If you are using Next.js 9+, you may not need a custom server to host your service worker files. Skip to next section to see the details.
Option 1: Host Static Files
Copy files to your static file hosting server, so that they are accessible from the following paths: https://yourdomain.com/sw.js
and https://yourdomain.com/workbox-*.js
.
One example is using Firebase hosting service to host those files statically. You can automate the copy step using scripts in your deployment workflow.
For security reasons, you must host these files directly from your domain. If the content is delivered using a redirect, the browser will refuse to run the service worker.
Option 2: Use Custom Server
When an HTTP request is received, test if those files are requested, then return those static files.
Example server.js
const { createServer } = require('http')
const { join } = require('path')
const { parse } = require('url')
const next = require('next')
const app = next({ dev: process.env.NODE_ENV !== 'production' })
const handle = app.getRequestHandler()
app.prepare()
.then(() => {
createServer((req, res) => {
const parsedUrl = parse(req.url, true)
const { pathname } = parsedUrl
if (pathname === '/sw.js' || pathname.startsWith('/workbox-')) {
const filePath = join(__dirname, '.next', pathname)
app.serveStatic(req, res, filePath)
} else {
handle(req, res, parsedUrl)
}
})
.listen(3000, () => {
console.log(`> Ready on http://localhost:${3000}`)
})
})
The following setup has nothing to do with
next-pwa
plugin, and you probably have already set them up.

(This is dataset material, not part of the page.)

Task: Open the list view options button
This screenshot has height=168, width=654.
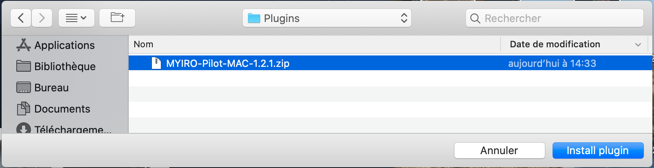Action: pyautogui.click(x=77, y=18)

If not, go ahead and set them up.
Step 2: Add Manifest File (Example)
Create a manifest.json
file in your static
folder:
{
"name": "PWA App",
"short_name": "App",
"icons": [
{
"src": "/static/icons/android-chrome-192x192.png",
"sizes": "192x192",
"type": "image/png",
"purpose": "any maskable"
},
{
"src": "/static/icons/android-chrome-384x384.png",
"sizes": "384x384",
"type": "image/png"
},
{
"src": "/static/icons/icon-512x512.png",
"sizes": "512x512",
"type": "image/png"
}
],
"theme_color": "#FFFFFF",
"background_color": "#FFFFFF",
"start_url": "/",
"display": "standalone",
"orientation": "portrait"
}
Step 3: Add Head Meta (Example)
Add the following into _document.jsx
or _document.tsx
, in <Head>
:
<meta name='application-name' content='PWA App' />
<meta name='apple-mobile-web-app-capable' content='yes' />
<meta name='apple-mobile-web-app-status-bar-style' content='default' />
<meta name='apple-mobile-web-app-title' content='PWA App' />
<meta name='description' content='Best PWA App in the world' />
<meta name='format-detection' content='telephone=no' />
<meta name='mobile-web-app-capable' content='yes' />
<meta name='msapplication-config' content='/static/icons/browserconfig.xml' />
<meta name='msapplication-TileColor' content='#2B5797' />
<meta name='msapplication-tap-highlight' content='no' />
<meta name='theme-color' content='#000000' />
<link rel='apple-touch-icon' sizes='180x180' href='/static/icons/apple-touch-icon.png' />
<link rel='icon' type='image/png' sizes='32x32' href='/static/icons/favicon-32x32.png' />
<link rel='icon' type='image/png' sizes='16x16' href='/static/icons/favicon-16x16.png' />
<link rel='manifest' href='/static/manifest.json' />
<link rel='mask-icon' href='/static/icons/safari-pinned-tab.svg' color='#5bbad5' />
<link rel='shortcut icon' href='/static/icons/favicon.ico' />
<link rel='stylesheet' href='https://fonts.googleapis.com/css?family=Roboto:300,400,500' />
<meta name='twitter:card' content='summary' />
<meta name='twitter:url' content='https://yourdomain.com' />
<meta name='twitter:title' content='PWA App' />
<meta name='twitter:description' content='Best PWA App in the world' />
<meta name='twitter:image' content='https://yourdomain.com/static/icons/android-chrome-192x192.png' />
<meta name='twitter:creator' content='@DavidWShadow' />
<meta property='og:type' content='website' />
<meta property='og:title' content='PWA App' />
<meta property='og:description' content='Best PWA App in the world' />
<meta property='og:site_name' content='PWA App' />
<meta property='og:url' content='https://yourdomain.com' />
<meta property='og:image' content='https://yourdomain.com/static/icons/apple-touch-icon.png' />
Tip: Put the
viewport
head meta tag into_app.js
rather than in_document.js
if you need it.
<meta name='viewport' content='minimum-scale=1, initial-scale=1, width=device-width, shrink-to-fit=no, user-scalable=no, viewport-fit=cover' />
Usage Without Custom Server (next.js 9+)
Thanks to Next.js 9+, we can use the public
folder to serve static files from the root /
URL path. It cuts the need to write custom server only to serve those files. Therefore the setup is easier and concise. We can use next.config.js
to config next-pwa
to generates service worker and workbox files into the public
folder.
withPWA
const withPWA = require('next-pwa')
module.exports = withPWA({
pwa: {
dest: 'public'
}
})
Use this example to see it in action
Offline Fallbacks
Offline fallbacks are useful when the fetch failed from both cache and network, a precached resource is served instead of present an error from browser.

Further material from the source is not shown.